Photon retention in coherently excited nitrogen ions

TL;DR

This paper demonstrates photon retention and re-emission in coherently excited nitrogen ions, revealing quantum coherence effects that could enable optical information storage in atmospheric conditions.

Contribution

It introduces a novel method of photon retention in N2+ ions using quantum coherence, with experimental validation of re-emission triggered by a delayed femtosecond pulse.

Findings

Photon retention lasts for tens of picoseconds.

Re-emission occurs at 329.3 nm via two-photon resonance.
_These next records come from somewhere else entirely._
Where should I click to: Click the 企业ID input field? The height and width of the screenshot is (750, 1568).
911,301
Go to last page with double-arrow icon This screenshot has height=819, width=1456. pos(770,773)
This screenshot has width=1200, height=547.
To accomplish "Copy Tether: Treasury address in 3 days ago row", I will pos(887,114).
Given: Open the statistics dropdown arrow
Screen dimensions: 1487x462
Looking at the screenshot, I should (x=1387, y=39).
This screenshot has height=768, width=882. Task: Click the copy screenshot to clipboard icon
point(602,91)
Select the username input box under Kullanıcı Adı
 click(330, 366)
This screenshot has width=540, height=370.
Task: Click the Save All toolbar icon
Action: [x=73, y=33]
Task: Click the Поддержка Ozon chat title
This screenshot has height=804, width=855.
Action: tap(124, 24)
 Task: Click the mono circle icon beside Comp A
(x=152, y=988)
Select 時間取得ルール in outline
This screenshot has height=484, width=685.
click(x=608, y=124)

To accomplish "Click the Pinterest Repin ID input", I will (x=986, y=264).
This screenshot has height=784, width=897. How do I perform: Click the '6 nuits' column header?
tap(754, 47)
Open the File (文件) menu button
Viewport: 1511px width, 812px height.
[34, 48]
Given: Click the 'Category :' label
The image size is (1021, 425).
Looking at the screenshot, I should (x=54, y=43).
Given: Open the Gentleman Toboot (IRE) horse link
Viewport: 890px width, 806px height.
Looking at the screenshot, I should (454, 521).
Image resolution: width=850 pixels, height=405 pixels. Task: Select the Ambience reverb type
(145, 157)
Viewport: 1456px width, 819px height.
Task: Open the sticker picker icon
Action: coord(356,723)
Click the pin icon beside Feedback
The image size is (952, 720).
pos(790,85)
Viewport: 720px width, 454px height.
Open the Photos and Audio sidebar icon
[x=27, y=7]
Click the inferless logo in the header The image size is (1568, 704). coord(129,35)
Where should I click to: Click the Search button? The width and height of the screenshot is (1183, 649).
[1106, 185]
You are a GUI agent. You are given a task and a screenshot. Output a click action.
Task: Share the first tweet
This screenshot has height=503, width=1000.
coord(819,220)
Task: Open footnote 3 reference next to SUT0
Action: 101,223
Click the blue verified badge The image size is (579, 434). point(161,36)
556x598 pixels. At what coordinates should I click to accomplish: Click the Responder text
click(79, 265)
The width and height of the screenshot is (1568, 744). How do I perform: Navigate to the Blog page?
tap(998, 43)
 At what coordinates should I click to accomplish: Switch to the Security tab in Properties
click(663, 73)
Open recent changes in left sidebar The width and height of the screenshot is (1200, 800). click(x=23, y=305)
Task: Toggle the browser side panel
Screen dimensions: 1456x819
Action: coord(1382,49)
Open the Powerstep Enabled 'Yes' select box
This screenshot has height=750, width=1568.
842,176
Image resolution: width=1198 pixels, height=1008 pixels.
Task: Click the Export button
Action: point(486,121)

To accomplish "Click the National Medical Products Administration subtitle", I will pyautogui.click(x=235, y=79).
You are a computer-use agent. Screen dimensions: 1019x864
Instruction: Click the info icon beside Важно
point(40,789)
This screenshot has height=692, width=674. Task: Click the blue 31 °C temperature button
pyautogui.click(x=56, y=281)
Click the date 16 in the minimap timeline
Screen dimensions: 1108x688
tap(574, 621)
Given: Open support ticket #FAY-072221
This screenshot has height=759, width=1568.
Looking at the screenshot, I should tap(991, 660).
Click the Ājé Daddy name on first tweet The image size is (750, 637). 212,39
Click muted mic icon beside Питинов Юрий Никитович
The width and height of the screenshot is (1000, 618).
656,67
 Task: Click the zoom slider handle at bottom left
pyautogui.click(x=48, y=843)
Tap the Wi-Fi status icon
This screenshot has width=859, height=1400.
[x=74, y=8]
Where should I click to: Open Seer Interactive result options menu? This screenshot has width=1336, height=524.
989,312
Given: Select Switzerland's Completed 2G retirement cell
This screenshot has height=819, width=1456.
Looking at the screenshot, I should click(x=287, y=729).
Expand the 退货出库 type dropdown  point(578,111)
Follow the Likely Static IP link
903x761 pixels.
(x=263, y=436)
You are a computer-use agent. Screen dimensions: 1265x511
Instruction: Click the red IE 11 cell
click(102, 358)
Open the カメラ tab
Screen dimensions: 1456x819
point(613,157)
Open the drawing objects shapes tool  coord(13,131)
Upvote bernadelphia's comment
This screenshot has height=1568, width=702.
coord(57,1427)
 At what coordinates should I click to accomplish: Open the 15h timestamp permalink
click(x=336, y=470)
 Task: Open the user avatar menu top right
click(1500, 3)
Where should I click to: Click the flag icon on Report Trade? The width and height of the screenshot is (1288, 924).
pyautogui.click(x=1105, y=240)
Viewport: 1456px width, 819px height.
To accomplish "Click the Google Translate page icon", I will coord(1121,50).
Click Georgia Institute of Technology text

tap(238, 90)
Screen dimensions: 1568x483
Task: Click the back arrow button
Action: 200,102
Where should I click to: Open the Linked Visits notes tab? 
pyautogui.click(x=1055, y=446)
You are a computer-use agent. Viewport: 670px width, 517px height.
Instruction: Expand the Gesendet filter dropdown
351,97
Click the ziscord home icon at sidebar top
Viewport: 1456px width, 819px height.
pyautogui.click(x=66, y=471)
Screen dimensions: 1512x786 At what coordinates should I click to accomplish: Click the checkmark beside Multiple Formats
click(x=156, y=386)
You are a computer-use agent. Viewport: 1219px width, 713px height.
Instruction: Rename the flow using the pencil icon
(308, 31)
Excited-state population is crucial for photon transmission.

Abstract

Quantum coherence in quantum optics is an essential part of optical information processing and light manipulation. Alkali metal vapors, despite the numerous shortcomings, are traditionally used in quantum optics as a working medium due to convenient near-infrared excitation, strong dipole transitions and long-lived coherence. Here, we proposed and experimentally demonstrated photon retention and subsequent re-emittance with the quantum coherence in a system of coherently excited molecular nitrogen ions (N2+) which are produced using a strong 800 nm femtosecond laser pulse. Such photon retention, facilitated by quantum coherence, keeps releasing directly-unmeasurable coherent photons for tens of picoseconds, but is able to be read-out by a time-delayed femtosecond pulse centered at 1580 nm via two-photon resonant absorption, resulting in a strong radiation at 329.3 nm. We reveal a pivotal role of the excited-state population to transmit such extremely weak re-emitted photons in this system. This new finding unveils the nature of the coherent quantum control in N2+ for the potential platform for optical information storage in the remote atmosphere, and facilitates further exploration of fundamental interactions in the quantum optical platform with strong-field ionized molecules.